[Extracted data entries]
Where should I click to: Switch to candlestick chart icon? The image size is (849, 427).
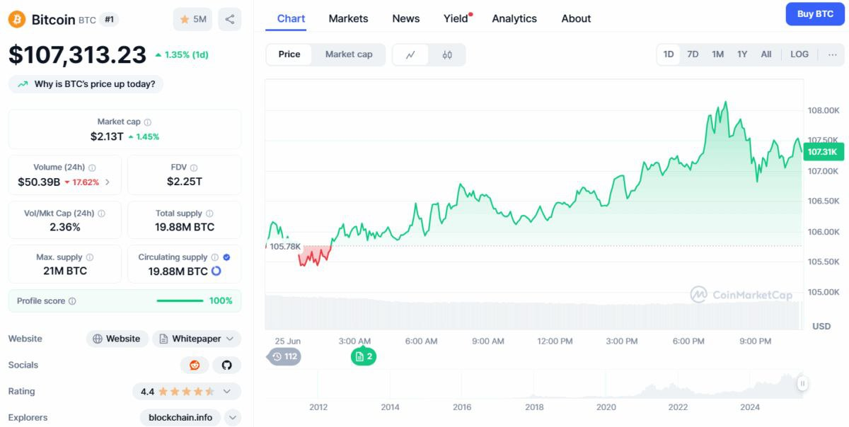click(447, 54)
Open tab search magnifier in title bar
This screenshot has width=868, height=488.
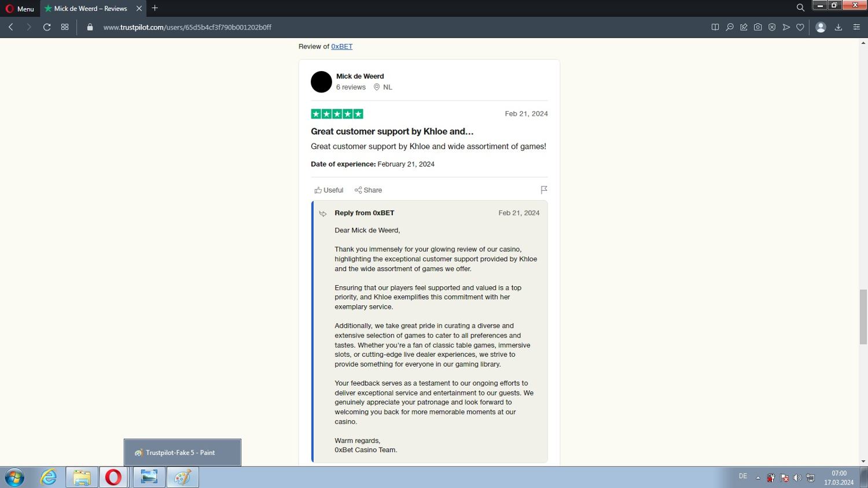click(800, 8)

◆ WORK REQUIRED:
Write the entries out again word for word. Omit all pictures from them.

◆ OUTPUT:
Where should I click to: Switch to candlestick chart icon? The image size is (849, 427).
click(447, 54)
Open tab search magnifier in title bar
This screenshot has width=868, height=488.
click(800, 8)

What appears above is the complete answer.